WHAT THE EXERCISE ASKS:
Rewrite the listing below, swapping "GUI agent" for "interface assistant" and leaving everything else unchanged.

THE RECORDS:
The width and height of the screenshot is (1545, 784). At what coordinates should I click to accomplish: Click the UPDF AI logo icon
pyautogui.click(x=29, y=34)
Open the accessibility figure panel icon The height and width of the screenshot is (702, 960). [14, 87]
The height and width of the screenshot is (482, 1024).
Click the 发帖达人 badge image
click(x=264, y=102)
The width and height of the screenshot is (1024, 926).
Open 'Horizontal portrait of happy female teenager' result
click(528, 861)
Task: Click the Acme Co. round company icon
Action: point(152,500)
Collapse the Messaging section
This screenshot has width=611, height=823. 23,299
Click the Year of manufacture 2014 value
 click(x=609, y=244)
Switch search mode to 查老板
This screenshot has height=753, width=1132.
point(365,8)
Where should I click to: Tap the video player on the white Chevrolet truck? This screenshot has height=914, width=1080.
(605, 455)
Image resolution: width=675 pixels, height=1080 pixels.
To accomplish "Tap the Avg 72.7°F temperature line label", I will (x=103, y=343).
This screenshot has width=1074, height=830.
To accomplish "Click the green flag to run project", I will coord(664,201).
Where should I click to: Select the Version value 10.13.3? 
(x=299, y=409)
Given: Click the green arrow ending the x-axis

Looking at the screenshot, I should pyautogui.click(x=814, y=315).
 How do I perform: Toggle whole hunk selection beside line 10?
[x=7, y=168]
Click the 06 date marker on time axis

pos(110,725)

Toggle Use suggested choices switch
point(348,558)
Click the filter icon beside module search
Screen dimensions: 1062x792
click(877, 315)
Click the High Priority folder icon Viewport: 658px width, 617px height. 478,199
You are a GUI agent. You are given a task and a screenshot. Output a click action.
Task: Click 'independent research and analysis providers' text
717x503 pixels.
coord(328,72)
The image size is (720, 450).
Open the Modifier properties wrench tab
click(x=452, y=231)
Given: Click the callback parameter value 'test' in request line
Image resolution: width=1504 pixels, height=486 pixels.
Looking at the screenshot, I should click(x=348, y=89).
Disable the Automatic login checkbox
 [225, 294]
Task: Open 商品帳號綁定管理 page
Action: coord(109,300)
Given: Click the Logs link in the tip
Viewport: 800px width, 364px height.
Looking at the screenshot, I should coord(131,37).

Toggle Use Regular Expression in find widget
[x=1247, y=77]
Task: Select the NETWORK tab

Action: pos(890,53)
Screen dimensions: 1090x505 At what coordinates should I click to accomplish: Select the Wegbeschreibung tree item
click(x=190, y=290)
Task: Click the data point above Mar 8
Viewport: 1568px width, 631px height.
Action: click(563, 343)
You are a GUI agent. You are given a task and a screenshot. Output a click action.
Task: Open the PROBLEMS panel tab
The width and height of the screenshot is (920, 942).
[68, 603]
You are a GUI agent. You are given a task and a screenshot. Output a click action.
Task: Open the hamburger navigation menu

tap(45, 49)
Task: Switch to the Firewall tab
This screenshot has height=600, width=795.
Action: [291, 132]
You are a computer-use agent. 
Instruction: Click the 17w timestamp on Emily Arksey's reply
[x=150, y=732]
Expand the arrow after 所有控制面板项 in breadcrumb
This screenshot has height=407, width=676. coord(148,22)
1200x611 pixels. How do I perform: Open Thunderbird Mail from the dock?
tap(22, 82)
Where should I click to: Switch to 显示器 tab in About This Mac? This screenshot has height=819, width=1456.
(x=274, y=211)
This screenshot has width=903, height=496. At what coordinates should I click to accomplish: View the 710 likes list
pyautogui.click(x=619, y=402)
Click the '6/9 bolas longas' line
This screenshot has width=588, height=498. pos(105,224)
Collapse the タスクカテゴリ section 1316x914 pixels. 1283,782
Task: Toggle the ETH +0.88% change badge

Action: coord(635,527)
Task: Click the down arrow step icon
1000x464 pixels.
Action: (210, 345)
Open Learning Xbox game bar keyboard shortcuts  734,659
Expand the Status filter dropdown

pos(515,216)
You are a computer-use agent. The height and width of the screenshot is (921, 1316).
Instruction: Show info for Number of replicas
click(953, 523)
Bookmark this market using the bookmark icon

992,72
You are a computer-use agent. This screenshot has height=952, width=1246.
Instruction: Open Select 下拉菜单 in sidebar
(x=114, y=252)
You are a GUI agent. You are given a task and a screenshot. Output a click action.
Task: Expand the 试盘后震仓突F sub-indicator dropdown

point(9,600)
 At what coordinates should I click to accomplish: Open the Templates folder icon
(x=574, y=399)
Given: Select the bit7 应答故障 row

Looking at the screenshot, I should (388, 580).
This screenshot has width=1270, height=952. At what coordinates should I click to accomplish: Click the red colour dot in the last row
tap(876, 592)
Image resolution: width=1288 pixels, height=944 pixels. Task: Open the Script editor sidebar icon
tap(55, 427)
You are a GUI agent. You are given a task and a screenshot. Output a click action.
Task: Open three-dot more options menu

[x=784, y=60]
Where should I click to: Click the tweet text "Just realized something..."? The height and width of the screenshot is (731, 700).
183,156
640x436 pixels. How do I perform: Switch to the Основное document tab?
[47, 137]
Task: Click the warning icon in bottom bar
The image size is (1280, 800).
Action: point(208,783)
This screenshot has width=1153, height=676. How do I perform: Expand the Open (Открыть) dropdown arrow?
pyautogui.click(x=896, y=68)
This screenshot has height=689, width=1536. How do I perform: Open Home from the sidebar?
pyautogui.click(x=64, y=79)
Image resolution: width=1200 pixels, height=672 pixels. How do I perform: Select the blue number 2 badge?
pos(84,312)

FULL ANSWER:
The width and height of the screenshot is (1545, 784). At what coordinates should I click to accomplish: Click the UPDF AI logo icon
pyautogui.click(x=29, y=34)
Open the accessibility figure panel icon The height and width of the screenshot is (702, 960). [14, 87]
The height and width of the screenshot is (482, 1024).
Click the 发帖达人 badge image
click(x=264, y=102)
The width and height of the screenshot is (1024, 926).
Open 'Horizontal portrait of happy female teenager' result
click(528, 861)
Task: Click the Acme Co. round company icon
Action: point(152,500)
Collapse the Messaging section
This screenshot has width=611, height=823. 23,299
Click the Year of manufacture 2014 value
 click(x=609, y=244)
Switch search mode to 查老板
This screenshot has height=753, width=1132.
point(365,8)
Where should I click to: Tap the video player on the white Chevrolet truck? This screenshot has height=914, width=1080.
(605, 455)
Image resolution: width=675 pixels, height=1080 pixels.
To accomplish "Tap the Avg 72.7°F temperature line label", I will (x=103, y=343).
This screenshot has width=1074, height=830.
To accomplish "Click the green flag to run project", I will coord(664,201).
Where should I click to: Select the Version value 10.13.3? 
(x=299, y=409)
Given: Click the green arrow ending the x-axis

Looking at the screenshot, I should pyautogui.click(x=814, y=315).
 How do I perform: Toggle whole hunk selection beside line 10?
[x=7, y=168]
Click the 06 date marker on time axis

pos(110,725)

Toggle Use suggested choices switch
point(348,558)
Click the filter icon beside module search
Screen dimensions: 1062x792
click(877, 315)
Click the High Priority folder icon Viewport: 658px width, 617px height. 478,199
You are a interface assistant. You are given a task and a screenshot. Output a click action.
Task: Click 'independent research and analysis providers' text
717x503 pixels.
coord(328,72)
The image size is (720, 450).
Open the Modifier properties wrench tab
click(x=452, y=231)
Given: Click the callback parameter value 'test' in request line
Image resolution: width=1504 pixels, height=486 pixels.
Looking at the screenshot, I should click(x=348, y=89).
Disable the Automatic login checkbox
 [225, 294]
Task: Open 商品帳號綁定管理 page
Action: coord(109,300)
Given: Click the Logs link in the tip
Viewport: 800px width, 364px height.
Looking at the screenshot, I should coord(131,37).

Toggle Use Regular Expression in find widget
[x=1247, y=77]
Task: Select the NETWORK tab

Action: pos(890,53)
Screen dimensions: 1090x505 At what coordinates should I click to accomplish: Select the Wegbeschreibung tree item
click(x=190, y=290)
Task: Click the data point above Mar 8
Viewport: 1568px width, 631px height.
Action: click(563, 343)
You are a interface assistant. You are given a task and a screenshot. Output a click action.
Task: Open the PROBLEMS panel tab
The width and height of the screenshot is (920, 942).
[68, 603]
You are a interface assistant. You are given a task and a screenshot. Output a click action.
Task: Open the hamburger navigation menu

tap(45, 49)
Task: Switch to the Firewall tab
This screenshot has height=600, width=795.
Action: [291, 132]
You are a computer-use agent. 
Instruction: Click the 17w timestamp on Emily Arksey's reply
[x=150, y=732]
Expand the arrow after 所有控制面板项 in breadcrumb
This screenshot has height=407, width=676. coord(148,22)
1200x611 pixels. How do I perform: Open Thunderbird Mail from the dock?
tap(22, 82)
Where should I click to: Switch to 显示器 tab in About This Mac? This screenshot has height=819, width=1456.
(x=274, y=211)
This screenshot has width=903, height=496. At what coordinates should I click to accomplish: View the 710 likes list
pyautogui.click(x=619, y=402)
Click the '6/9 bolas longas' line
This screenshot has width=588, height=498. pos(105,224)
Collapse the タスクカテゴリ section 1316x914 pixels. 1283,782
Task: Toggle the ETH +0.88% change badge

Action: coord(635,527)
Task: Click the down arrow step icon
1000x464 pixels.
Action: (210, 345)
Open Learning Xbox game bar keyboard shortcuts  734,659
Expand the Status filter dropdown

pos(515,216)
You are a computer-use agent. The height and width of the screenshot is (921, 1316).
Instruction: Show info for Number of replicas
click(953, 523)
Bookmark this market using the bookmark icon

992,72
You are a computer-use agent. This screenshot has height=952, width=1246.
Instruction: Open Select 下拉菜单 in sidebar
(x=114, y=252)
You are a interface assistant. You are given a task and a screenshot. Output a click action.
Task: Expand the 试盘后震仓突F sub-indicator dropdown

point(9,600)
 At what coordinates should I click to accomplish: Open the Templates folder icon
(x=574, y=399)
Given: Select the bit7 应答故障 row

Looking at the screenshot, I should (388, 580).
This screenshot has width=1270, height=952. At what coordinates should I click to accomplish: Click the red colour dot in the last row
tap(876, 592)
Image resolution: width=1288 pixels, height=944 pixels. Task: Open the Script editor sidebar icon
tap(55, 427)
You are a interface assistant. You are given a task and a screenshot. Output a click action.
Task: Open three-dot more options menu

[x=784, y=60]
Where should I click to: Click the tweet text "Just realized something..."? The height and width of the screenshot is (731, 700).
183,156
640x436 pixels. How do I perform: Switch to the Основное document tab?
[47, 137]
Task: Click the warning icon in bottom bar
The image size is (1280, 800).
Action: point(208,783)
This screenshot has width=1153, height=676. How do I perform: Expand the Open (Открыть) dropdown arrow?
pyautogui.click(x=896, y=68)
This screenshot has height=689, width=1536. How do I perform: Open Home from the sidebar?
pyautogui.click(x=64, y=79)
Image resolution: width=1200 pixels, height=672 pixels. How do I perform: Select the blue number 2 badge?
pos(84,312)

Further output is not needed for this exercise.